Using Tyndale's work as his starting point, Coverdale stepped in and filled in the gaps with his own translations based on the Vulgate (the Latin Bible of the Middle Ages) and Luther's German Bible. He worked quickly to piece together a complete English Bible, which was published on October 4, 1535 in Zurich, Switzerland. Coverdale wisely dedicated it to King Henry VIII, who being flattered, allowed it to become the first English rendering of Scripture to circulate without government hindrance—thus answering Tyndale’s prayer a year in advance.  

Without men like Wycliffe, Tyndale and Coverdale willing to sacrifice and risk everything, the English Bible may have never happened or at least been delayed by many years. Next time you open your Bible consider the blood, sweat and tears it cost a few so that you could have access to God’s Word.

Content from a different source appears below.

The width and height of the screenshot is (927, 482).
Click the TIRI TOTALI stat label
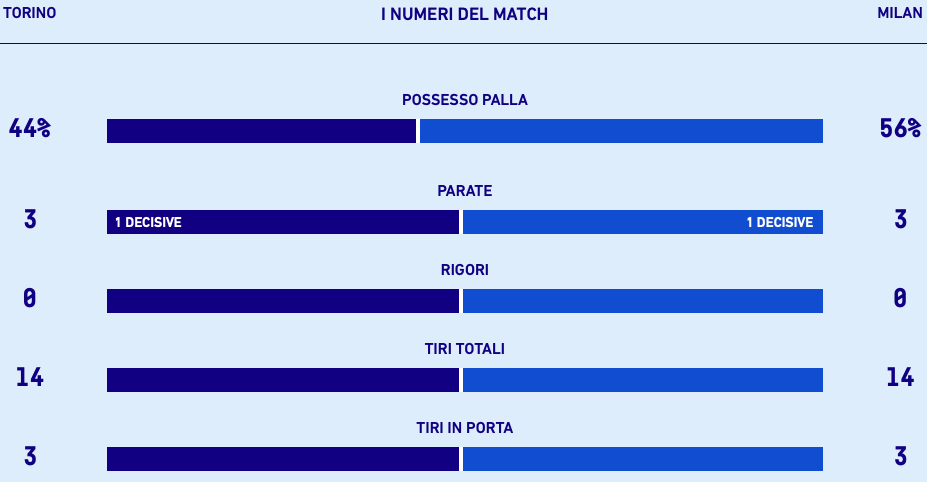pos(464,349)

Tyndale and Coverdale’s story also highlights an interesting dynamic in the Church—you may be plowing up the hard ground, so that someone else can plant and harvest. What you start for the Lord may be handed off for another servant to finish. We also see this pattern in Scripture: Joshua finished what Moses started by leading the Israelites into the Promised Land, Elijah passed on his prophetic mantle to Elisha, John the Baptist prepared the way for Jesus, and Jesus invested in the disciples so that they could spread the Gospel over the globe. As Paul wrote to Timothy, “what you have heard from me in the presence of many witnesses entrust to faithful men, who will be able to teach others also” (2 Tim. 2:2). -DM  

Sources
1)      Robert J. Morgan, On This Day (Nashville, TN: Thomas Nelson, 1997), October 4.